## Exercise goal
Without the pictures, copy the entries below word for word.

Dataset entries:
+===+

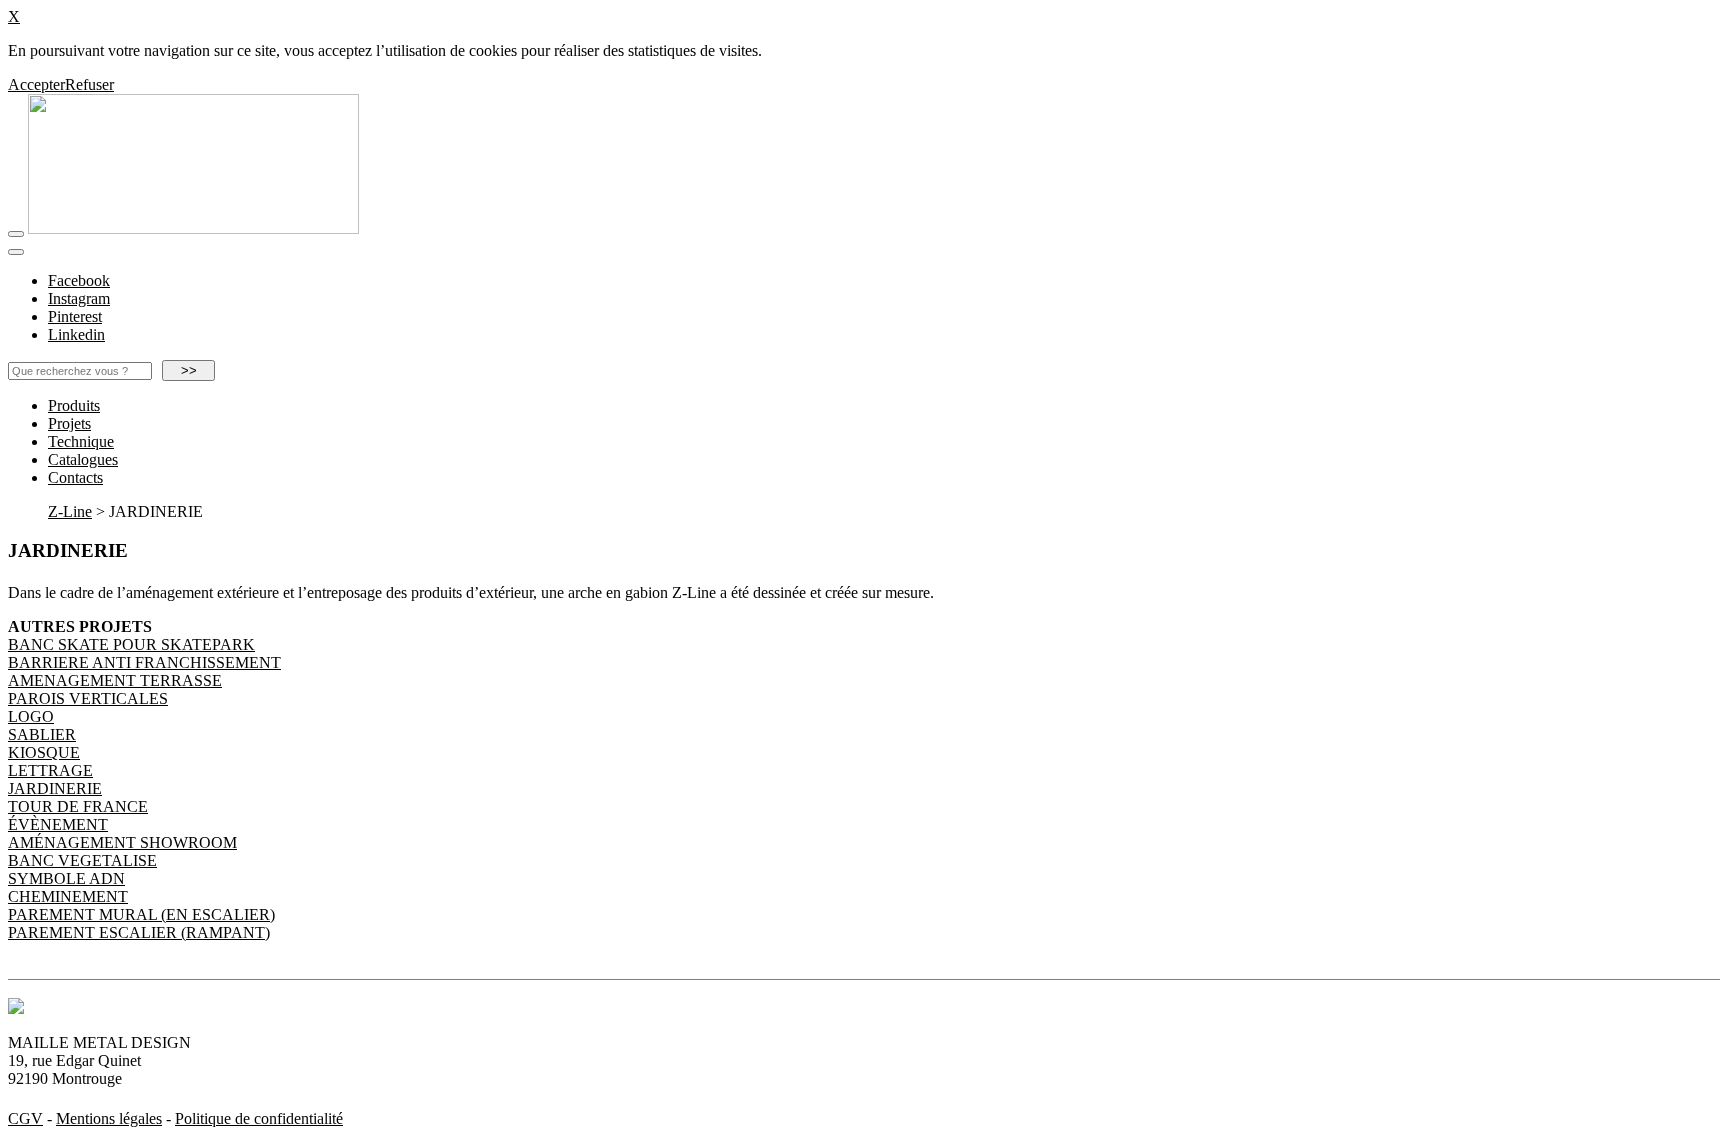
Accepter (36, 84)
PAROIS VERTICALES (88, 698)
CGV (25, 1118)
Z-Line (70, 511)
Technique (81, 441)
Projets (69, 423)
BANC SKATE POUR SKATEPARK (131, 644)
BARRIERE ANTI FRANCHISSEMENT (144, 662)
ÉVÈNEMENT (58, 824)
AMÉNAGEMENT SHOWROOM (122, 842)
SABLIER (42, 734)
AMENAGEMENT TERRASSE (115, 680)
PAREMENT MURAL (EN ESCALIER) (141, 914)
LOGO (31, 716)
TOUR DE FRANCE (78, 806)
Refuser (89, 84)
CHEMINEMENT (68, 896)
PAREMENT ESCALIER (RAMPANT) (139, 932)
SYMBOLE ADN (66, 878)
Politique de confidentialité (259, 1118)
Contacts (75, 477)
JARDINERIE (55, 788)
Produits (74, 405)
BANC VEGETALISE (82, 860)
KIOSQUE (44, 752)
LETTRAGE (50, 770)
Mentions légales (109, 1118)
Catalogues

+===+

## Response to the task
Accepter (36, 84)
PAROIS VERTICALES (88, 698)
CGV (25, 1118)
Z-Line (70, 511)
Technique (81, 441)
Projets (69, 423)
BANC SKATE POUR SKATEPARK (131, 644)
BARRIERE ANTI FRANCHISSEMENT (144, 662)
ÉVÈNEMENT (58, 824)
AMÉNAGEMENT SHOWROOM (122, 842)
SABLIER (42, 734)
AMENAGEMENT TERRASSE (115, 680)
PAREMENT MURAL (EN ESCALIER) (141, 914)
LOGO (31, 716)
TOUR DE FRANCE (78, 806)
Refuser (89, 84)
CHEMINEMENT (68, 896)
PAREMENT ESCALIER (RAMPANT) (139, 932)
SYMBOLE ADN (66, 878)
Politique de confidentialité (259, 1118)
Contacts (75, 477)
JARDINERIE (55, 788)
Produits (74, 405)
BANC VEGETALISE (82, 860)
KIOSQUE (44, 752)
LETTRAGE (50, 770)
Mentions légales (109, 1118)
Catalogues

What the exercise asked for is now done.